Selon lui, ces accusations ne reflètent en rien la réalité de la situation vécue cette nuit-là.

Une version des faits contestée
Revenant sur le déroulement des événements, Philémon Mambabwa affirme avoir simplement demandé que les jeunes garçons soient conduits à la guérite en attendant leurs parents. Il explique avoir été surpris de recevoir, peu après, des appels de certaines autorités l’accusant de séquestration, alors même que la mère des enfants n’était pas encore arrivée sur place.
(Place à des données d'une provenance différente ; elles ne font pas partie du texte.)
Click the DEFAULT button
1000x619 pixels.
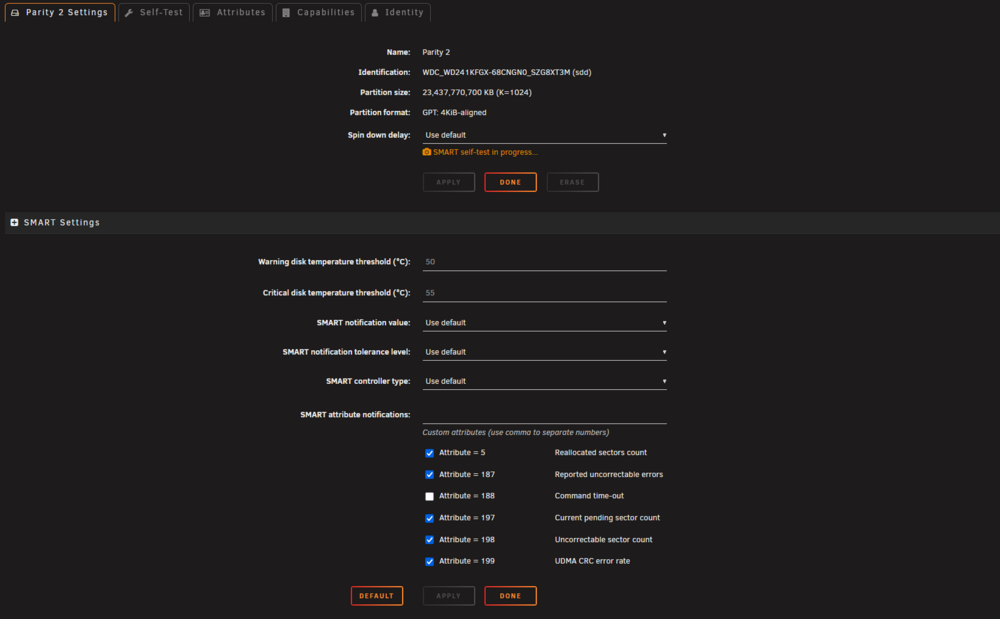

Dans ce contexte, il indique avoir contacté John Kanyoni Nsana, présenté comme un proche de la famille Mushobekwa, afin de lui exposer sa version. Il rejette catégoriquement toute tentative d’arrangement à l’amiable, qualifiant les affirmations de la partie civile de « fausses ».
La question sensible des violences
L’un des points centraux du débat a porté sur les événements survenus au cours de la nuit. Le prévenu affirme avoir découvert plusieurs jeunes dans sa résidence, y compris dans les espaces privés de ses filles. Face à cette intrusion, il dit avoir demandé à ses policiers de « maîtriser » les concernés.
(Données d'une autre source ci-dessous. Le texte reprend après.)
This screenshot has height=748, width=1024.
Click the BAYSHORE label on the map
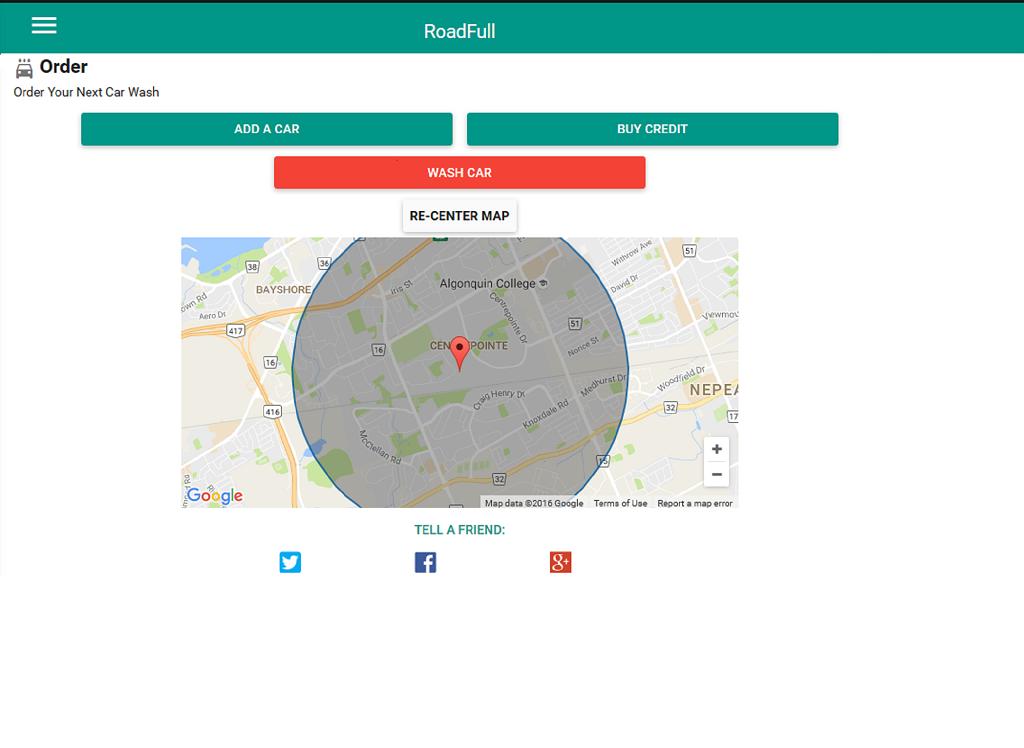pyautogui.click(x=283, y=290)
Un terme qui a suscité de vifs échanges à l’audience. Mambabwa insiste : « Il ne s’agissait pas de recourir à la violence, mais d’empêcher toute fuite, certains jeunes ayant opposé de la résistance ».
Il nie toute responsabilité dans les blessures évoquées, allant jusqu’à suggérer que certains jeunes étaient dans un état d’ivresse avant leur arrivée.
Une gestion “familiale” de la situation ?
Se présentant comme un père de famille confronté à une intrusion nocturne, Philémon Mambabwa soutient n’avoir ni frappé les enfants ni donné l’ordre de le faire. Il affirme que la situation a été gérée avec retenue.
Il ajoute avoir reçu la mère des enfants le lendemain matin dans un climat apaisé, sans incident notable, les échanges s’étant déroulés de manière cordiale dans sa résidence.
Sur fond de ces explications, l’audience a mis en évidence plusieurs divergences entre les versions de la défense et celles de la partie civile.
Pour tenter d’éclaircir ces zones d’ombre, la cour attend désormais des témoignages jugés déterminants. Parmi eux : John Kanyoni Nsana, ainsi que Sakina, amie de la fille Mambabwa, et Claudian, le fils Mushobekwa, tous absents lors de cette dernière audience.
Leurs dépositions pourraient s’avérer décisives dans une affaire qui continue de captiver l’attention judiciaire et publique.